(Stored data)
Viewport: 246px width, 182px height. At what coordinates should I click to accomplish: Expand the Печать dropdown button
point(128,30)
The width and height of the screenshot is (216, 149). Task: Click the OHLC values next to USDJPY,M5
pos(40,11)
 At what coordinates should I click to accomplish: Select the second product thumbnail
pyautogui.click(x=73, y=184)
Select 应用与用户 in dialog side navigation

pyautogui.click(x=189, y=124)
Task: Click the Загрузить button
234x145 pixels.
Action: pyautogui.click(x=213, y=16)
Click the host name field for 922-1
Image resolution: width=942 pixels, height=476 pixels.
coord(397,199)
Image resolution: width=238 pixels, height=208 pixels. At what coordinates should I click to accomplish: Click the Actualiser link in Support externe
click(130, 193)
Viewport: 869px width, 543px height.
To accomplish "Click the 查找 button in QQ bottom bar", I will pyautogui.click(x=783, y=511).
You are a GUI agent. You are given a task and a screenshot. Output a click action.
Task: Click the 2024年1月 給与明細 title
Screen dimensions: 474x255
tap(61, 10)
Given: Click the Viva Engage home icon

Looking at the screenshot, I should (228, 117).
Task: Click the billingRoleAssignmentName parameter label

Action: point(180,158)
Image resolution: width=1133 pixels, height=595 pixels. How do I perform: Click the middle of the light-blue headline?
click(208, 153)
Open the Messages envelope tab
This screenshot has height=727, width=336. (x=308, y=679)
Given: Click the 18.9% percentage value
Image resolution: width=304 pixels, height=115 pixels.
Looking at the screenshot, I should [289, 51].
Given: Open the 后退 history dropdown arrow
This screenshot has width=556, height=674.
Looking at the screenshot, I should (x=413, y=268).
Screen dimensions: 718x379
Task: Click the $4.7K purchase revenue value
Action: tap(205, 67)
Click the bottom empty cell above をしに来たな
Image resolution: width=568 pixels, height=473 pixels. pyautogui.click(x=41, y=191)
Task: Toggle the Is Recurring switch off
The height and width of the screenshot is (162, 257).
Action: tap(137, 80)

Task to carry out: From the records above, transcribe exactly the run of lines that opens with the line holding "Given: Click the 18.9% percentage value" and closes with the line holding "Given: Open the 后退 history dropdown arrow", both included.

Written answer:
Given: Click the 18.9% percentage value
Image resolution: width=304 pixels, height=115 pixels.
Looking at the screenshot, I should [289, 51].
Given: Open the 后退 history dropdown arrow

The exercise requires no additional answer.